Polyclinic

Sequencing (Exome/Genome/Trio)

This technique is applied in the healthcare sector to identify genetic variations and is used in research. Many of the mutations known to cause diseases occur in exomes. Exome sequencing is considered an effective technique for identifying mutations that cause diseases. Ongoing examination of exomic and genomic sequences will assist in the diagnosis of diseases in the future. Additionally, this method helps determine whether new genetic variations are associated with health conditions.

Exome sequencing not only enables the identification of variations in the coding regions of several selected genes but also in every gene. Exome sequencing has proven successful in identifying new causative mutations for unknown diseases through technology focused on the coding regions of the genome. This method has the potential to increase the ability to take preventive action before the disease develops or to begin treatment for an undiagnosed disease. In this sense, exome sequencing allows for efficient identification of coding variations across a wide range of applications, including genetic diseases and cancer. This technique is one of the next-generation sequencing methods aimed at identifying genetic diseases that cannot be diagnosed with clinical and laboratory tests.

Interpretation of exome sequencing data, in accordance with clinical findings and family history, is carried out in light of current scientific data. Currently, out of more than 20,500 genes in humans, 8,000 are known and associated with existing diseases.
The diseases/findings being investigated in the patient are assessed in relation to findings in the literature cases, and the identified variations are analyzed using pathogenicity assessment tools (SIFT, PolyPhen-2, MutationTaster, MetaLR…) and reported according to the ACMG (American College of Medical Genetics) criteria. As a result of these investigations, possible treatments for the patient’s diagnosis are determined, and with family screening, individuals at risk for diseases/carriers can be identified, which may lead to disease prevention in future pregnancies. Results from these analyses are usually completed within 1-2 months.

In Exome Sequencing:

• Analysis of 20,500 gene sequences
• Copy number changes
• Evaluation of clinically significant HLA variations.

In the analysis:

• Variations that may explain the clinical findings of the patient
• Variations that could be important and treated in the future, at the individual’s request.

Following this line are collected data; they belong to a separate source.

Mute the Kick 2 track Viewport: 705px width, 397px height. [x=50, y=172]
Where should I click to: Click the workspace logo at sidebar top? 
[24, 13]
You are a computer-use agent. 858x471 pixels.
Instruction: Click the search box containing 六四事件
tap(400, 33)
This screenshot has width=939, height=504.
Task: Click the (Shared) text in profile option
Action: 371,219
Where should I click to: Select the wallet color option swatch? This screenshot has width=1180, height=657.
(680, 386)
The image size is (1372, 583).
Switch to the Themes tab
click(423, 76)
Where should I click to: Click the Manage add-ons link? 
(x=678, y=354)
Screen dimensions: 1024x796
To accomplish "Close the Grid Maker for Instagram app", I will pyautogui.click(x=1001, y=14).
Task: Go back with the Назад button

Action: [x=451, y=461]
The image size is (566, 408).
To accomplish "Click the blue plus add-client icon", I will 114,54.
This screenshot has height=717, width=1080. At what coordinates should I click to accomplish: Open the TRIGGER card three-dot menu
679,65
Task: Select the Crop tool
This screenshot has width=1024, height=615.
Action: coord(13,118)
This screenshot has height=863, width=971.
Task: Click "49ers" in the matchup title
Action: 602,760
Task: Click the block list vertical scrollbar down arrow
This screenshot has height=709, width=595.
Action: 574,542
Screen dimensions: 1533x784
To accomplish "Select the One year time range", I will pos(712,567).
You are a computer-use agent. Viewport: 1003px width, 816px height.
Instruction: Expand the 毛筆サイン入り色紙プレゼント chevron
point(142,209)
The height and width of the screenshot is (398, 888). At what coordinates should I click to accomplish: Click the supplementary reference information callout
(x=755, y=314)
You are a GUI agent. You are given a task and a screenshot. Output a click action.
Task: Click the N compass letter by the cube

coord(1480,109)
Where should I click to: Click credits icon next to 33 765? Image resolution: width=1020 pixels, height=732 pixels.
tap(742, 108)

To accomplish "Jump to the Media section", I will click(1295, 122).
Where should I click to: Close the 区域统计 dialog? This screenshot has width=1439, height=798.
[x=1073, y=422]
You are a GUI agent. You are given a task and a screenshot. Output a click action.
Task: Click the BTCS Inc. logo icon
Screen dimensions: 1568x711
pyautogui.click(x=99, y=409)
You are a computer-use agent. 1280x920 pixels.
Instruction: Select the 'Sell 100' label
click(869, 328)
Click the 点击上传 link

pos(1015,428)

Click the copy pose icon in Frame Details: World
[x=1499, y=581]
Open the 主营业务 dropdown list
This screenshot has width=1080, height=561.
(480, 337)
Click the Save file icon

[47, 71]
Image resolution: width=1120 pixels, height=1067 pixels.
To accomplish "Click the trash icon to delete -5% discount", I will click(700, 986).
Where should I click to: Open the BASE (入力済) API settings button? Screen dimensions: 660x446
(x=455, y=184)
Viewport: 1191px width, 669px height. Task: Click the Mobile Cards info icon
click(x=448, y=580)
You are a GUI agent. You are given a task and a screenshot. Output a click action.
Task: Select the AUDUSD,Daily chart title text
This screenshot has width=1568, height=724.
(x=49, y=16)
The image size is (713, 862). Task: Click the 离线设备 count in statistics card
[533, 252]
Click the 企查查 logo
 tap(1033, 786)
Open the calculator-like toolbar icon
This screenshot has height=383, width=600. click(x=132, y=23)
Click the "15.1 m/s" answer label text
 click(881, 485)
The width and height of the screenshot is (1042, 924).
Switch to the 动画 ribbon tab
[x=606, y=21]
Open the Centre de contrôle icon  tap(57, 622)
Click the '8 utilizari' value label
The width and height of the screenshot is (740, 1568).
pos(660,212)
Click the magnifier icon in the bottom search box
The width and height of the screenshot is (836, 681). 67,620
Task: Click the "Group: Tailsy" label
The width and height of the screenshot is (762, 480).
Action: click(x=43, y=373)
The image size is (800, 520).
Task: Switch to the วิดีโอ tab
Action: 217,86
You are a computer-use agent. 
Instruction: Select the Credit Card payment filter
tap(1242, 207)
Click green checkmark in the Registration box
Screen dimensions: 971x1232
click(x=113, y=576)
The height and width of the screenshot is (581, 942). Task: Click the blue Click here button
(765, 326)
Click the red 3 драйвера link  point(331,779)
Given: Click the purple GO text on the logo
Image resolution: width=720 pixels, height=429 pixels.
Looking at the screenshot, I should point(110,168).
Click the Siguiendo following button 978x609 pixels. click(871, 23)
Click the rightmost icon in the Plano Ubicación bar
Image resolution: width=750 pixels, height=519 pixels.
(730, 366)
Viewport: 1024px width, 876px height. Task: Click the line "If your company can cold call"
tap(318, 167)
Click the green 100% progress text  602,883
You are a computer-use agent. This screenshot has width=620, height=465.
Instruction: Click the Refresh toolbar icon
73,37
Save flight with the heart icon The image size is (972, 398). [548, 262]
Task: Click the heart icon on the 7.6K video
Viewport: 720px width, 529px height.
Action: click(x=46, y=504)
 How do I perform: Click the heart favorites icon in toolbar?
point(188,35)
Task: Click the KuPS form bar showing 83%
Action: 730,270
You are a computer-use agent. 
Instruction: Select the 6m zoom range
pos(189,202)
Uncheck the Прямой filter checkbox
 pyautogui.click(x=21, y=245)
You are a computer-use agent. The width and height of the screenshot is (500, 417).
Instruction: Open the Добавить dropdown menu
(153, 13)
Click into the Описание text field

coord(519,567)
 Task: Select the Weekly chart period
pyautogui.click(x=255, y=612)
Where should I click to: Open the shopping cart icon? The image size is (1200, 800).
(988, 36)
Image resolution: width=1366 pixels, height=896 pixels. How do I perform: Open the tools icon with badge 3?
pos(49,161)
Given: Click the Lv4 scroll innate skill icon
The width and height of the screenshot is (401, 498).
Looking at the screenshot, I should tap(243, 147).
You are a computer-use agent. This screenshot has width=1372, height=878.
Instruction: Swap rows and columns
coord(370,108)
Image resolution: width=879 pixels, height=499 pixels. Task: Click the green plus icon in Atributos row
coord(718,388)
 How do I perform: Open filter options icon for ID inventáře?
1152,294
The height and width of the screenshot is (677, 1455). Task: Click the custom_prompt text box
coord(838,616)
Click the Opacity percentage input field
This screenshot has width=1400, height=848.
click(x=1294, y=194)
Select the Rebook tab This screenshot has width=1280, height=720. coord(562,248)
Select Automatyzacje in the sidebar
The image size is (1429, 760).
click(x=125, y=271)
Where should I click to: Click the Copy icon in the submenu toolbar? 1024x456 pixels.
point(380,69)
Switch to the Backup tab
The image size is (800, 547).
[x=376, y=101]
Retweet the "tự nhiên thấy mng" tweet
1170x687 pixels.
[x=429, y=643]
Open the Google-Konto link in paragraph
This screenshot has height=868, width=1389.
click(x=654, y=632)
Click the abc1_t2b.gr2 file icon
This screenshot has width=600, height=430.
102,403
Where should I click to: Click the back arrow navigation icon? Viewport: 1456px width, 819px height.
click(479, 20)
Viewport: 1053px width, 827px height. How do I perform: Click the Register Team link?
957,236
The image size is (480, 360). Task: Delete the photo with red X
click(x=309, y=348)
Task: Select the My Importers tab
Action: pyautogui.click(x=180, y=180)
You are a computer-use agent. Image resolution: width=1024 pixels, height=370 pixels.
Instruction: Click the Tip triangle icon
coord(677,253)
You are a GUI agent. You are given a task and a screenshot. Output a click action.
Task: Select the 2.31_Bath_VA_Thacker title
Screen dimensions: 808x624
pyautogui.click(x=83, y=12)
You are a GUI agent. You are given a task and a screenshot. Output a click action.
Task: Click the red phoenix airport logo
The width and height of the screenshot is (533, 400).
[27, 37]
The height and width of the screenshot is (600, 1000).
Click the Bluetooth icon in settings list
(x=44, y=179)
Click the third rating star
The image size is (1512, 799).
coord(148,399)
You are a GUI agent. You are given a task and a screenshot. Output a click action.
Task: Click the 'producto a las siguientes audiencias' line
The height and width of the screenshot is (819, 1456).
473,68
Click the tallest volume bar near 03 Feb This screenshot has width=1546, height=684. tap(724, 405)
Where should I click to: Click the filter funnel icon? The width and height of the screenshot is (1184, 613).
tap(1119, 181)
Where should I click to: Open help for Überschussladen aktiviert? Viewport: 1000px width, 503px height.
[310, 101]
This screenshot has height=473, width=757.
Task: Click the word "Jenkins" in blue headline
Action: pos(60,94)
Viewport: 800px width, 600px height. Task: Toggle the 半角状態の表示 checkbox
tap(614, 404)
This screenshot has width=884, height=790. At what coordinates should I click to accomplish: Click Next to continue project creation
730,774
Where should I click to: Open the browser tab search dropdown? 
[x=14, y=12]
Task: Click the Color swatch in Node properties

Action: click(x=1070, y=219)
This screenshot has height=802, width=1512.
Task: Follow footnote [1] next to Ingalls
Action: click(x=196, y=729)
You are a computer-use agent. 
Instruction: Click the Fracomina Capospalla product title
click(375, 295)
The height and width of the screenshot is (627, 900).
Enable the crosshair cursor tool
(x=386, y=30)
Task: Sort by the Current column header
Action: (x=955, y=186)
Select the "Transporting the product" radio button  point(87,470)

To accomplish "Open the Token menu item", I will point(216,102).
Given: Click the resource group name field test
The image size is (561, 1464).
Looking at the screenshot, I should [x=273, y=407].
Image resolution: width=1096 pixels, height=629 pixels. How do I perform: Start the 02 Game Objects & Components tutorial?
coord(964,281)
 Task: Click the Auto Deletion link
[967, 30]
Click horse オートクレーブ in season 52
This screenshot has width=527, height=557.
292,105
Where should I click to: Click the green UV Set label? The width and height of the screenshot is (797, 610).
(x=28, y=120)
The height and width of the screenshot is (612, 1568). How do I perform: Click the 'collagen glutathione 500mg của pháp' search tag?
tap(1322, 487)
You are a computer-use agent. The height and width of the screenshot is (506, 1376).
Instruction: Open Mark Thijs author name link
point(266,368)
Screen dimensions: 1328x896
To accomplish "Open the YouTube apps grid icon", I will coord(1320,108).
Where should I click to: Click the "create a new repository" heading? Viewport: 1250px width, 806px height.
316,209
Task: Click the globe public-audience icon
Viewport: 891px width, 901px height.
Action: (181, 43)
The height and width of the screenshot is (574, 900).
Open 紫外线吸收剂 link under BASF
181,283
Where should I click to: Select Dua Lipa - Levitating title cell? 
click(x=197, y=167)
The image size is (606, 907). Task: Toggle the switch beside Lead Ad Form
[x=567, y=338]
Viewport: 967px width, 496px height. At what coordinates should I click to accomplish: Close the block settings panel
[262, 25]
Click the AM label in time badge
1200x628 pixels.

The analysis consists of four phases:

• Data analysis in the laboratory
• Bioinformatics
• Clinical assessment
• Confirmation

For quality analysis:

• Resolution of data generated from the analysis
• Detailing of data in bioinformatics, quality assessment, and identification of high-risk variations
• Review of the process by a doctor with experience in patient review and evaluation
• Confirmation of obtained data, family screening, and necessary additional analyses for pathogenicity assessment of identified variations (RNA sequencing, Western Blot, X-ray, biochemistry, etc.)
• Review of data for patients with unclear or undiagnosed diseases at appropriate intervals and re-interpretation in line with current literature.

Analyzing:
Analysis is the process of transforming obtained data into a clinical report that is useful for the patient and clinician. Reports are prepared that include accurate interpretations of variations selected from a data set to provide the necessary information for the clinician.